Thetis dropped the remaining six thistles between them.
She laid a finger on Moss’s chin, as sweetly as if it were made of crystal, and with terrible patience she lifted it until he was standing upright again. His face was flushed and wet, his shirt stained at the collar with the mess of his weakness. She waited until he was brave enough to look into her eyes. “The only wildness I’ve ever asked of you,” she said, tinting the words with a cruel measure of disappointment.
“Please,” he stammered, his words soft with pain as he tried to speak around the raw, bleeding thing that was his tongue. “You’re Esau’s Momma.”
“Esau’s Momma was a name you made me wear,” she said.
“Haven’t I been kind to you?” His voice carried the same pleading note that it had when he’d asked why Esau couldn’t turn into the kind of boy who would live long.
“Was any of this kindness?” She let his chin go, and she reached down to undo the buckle of one red shoe. “Was any of this for me?”
“You’re still his momma,” Cor growled, making as if to step in strong where Moss had shown himself soft. He went to take her elbow, but the owl turned its great eyes on him and he froze like a mouse running across the snow. He swallowed hard. She loosed the buckle of her other shoe and slid it off her foot. She stood with her bare feet in the earth, curled her toes into the loam.

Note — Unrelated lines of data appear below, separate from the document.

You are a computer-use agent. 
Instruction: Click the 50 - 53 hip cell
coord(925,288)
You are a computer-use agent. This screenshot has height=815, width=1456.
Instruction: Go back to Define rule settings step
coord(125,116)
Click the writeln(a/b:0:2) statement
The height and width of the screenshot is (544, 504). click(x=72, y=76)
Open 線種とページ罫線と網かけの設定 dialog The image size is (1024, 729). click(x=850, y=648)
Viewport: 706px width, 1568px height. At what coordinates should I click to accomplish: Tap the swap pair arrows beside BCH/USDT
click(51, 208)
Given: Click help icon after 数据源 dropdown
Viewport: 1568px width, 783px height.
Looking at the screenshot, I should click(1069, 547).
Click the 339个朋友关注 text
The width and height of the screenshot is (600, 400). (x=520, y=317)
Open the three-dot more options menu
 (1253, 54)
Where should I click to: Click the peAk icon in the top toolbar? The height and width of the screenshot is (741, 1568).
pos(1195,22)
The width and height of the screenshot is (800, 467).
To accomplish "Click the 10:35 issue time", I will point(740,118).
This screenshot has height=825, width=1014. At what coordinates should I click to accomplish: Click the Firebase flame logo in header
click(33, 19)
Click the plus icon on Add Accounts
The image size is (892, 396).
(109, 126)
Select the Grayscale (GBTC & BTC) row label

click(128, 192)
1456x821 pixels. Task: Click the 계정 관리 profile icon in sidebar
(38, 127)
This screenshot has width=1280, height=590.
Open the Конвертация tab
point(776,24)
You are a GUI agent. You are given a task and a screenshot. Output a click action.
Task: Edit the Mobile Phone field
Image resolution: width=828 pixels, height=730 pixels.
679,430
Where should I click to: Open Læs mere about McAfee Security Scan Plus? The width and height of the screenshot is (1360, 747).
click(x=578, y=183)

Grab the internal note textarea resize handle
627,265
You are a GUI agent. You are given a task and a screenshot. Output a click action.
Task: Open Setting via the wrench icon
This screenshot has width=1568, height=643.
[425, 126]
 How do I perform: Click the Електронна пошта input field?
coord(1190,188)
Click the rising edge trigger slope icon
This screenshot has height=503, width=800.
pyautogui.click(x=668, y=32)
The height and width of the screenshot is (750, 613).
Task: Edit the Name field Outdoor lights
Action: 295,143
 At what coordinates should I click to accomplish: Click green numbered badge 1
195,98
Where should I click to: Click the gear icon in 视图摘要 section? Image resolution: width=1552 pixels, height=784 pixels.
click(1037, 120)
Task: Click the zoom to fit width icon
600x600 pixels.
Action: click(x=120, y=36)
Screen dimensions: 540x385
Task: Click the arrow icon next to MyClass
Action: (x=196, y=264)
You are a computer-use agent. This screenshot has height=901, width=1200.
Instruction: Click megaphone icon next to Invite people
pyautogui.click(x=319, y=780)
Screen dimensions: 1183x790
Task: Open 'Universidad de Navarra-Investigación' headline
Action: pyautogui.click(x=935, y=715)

“I don’t belong to that word anymore. Esau’s dead,” she repeated, the word dead sweet as a promise, and she laid her red dancing shoes on top of the paper in Cor’s hand. One shoe nearly fell, but he caught it before it hit the ground. “And Esau’s Momma is, too.”
And with that, Thetis returned to the field. She walked away from the men who’d caught her. For the rest of their days, they’d remember the sight of her: the soles of her feet pressing into the earth, the triumphant curve of her back, the set of her shoulders. She vanished into the wheat, and she left them behind with nothing more than a torn telegram, a pair of old dancing shoes, and a hearth full of teeth.